Before the Business Plan: For those of you that know me, you know that I’m a firm believer in making sure you have a marketable product or service long before you start your business plan. So for those of you who already know there is a demand for your product and/or service, please sharpen your pencil. Determine your purpose, and identify your target audience. Then, write, write, and re-write.
Unless you are trying to secure millions in venture capital, you can do it on your own with a considerable level of comfort if you remember a few things. It’s not necessary to trust your Business Plan to an online template, so keep the following in mind:
- On-line or textbook templates are cookie cutter devices and, therefore, descriptive at best, a jack-of-all-trades and master of none. There simply is no master plan.
- One plan does not suit every need or audience. For example, I am a big advocate of sharing your small business’ plans with your partners, officers, and staff. Such transparency is a proven link to success. But, I think you need a more private plan that self-accesses, forecasts, and self-corrects. The language of the former plan, for example, would be motivational, but the language of the latter would include more specific and current data.
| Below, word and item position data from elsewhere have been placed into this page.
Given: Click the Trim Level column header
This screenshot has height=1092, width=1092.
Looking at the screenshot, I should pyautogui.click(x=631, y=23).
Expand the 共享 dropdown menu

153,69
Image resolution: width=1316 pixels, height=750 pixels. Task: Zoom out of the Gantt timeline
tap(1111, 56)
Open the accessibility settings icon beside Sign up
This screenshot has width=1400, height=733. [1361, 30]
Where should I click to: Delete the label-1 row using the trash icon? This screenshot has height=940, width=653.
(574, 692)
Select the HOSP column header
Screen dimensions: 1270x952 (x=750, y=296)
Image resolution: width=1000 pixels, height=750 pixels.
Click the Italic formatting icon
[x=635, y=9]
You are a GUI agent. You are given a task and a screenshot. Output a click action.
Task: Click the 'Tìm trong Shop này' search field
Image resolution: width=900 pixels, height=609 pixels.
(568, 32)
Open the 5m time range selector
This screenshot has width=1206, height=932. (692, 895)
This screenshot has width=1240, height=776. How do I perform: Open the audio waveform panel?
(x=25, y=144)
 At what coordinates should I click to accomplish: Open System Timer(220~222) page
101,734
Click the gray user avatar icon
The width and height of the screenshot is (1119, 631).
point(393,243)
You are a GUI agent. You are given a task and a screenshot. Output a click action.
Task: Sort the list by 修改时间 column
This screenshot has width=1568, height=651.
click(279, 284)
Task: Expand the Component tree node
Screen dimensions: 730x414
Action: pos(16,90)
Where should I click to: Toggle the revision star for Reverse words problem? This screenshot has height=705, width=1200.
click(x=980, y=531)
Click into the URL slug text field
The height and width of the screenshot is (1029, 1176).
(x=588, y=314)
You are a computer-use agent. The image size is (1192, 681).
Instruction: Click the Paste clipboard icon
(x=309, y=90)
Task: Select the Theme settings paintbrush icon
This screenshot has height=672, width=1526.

- Not every plan tries to raise money. Some sell product or service, and others solicit business alliances. If you plan is meant to position your product, the stress is going to be on performance, markets, and competition. If your plan is to form alliances with like businesses or complementary services, you want to stress all the elements that you and the solicited partner bring to the table and its future.
- Seeking funds and investors requires its own form. When applying for loans or capital, you need to provide data, experience, and forecasting. It requires appended records, incenses, contracts, etc. Still, I find many such plans to be unoriginal, ineffectively standardized, and overwritten.
Accept templates for what they are: descriptions of what goes where. Avoid templates or lessons that encourage you to fill in the blanks. Try to position yourself as the lender. Typically, a committee makes the lender’s decision, and the committee pretty much thinks it has seen it all. In fact, it has seen every template that MS Word offers.
The Plan is a leave-behind. As such, it should be very neat and clean, and it would be worth the buck to get designer advice on laying out your plan: margins, type size and style, logo/color, and data displays.
It’s my policy to keep the language at a minimum. Clarity, logic, and specifics match lender needs and mind-set. Avoid contractions, first and second person pronouns, and passive voice. Pay for support and coaching in preparing the covering letter and introduction. You may need the help in creating the first impression.
Some lending opportunities require a verbal or visual presentation. Do not confuse these needs with the business plan itself. They serve different purposes. For example, the live presentation offers you the chance to present yourself, your energy, and business savvy. Do not burden the presentation with the data and research that the plan includes.
Of the many advisors out there, I would suggest a review of the following sites for additional perspectives and tips: the Small Business Administration roadmap, a simple approach by Entrepreneur, and a detailed presentation by VetBiz/gov.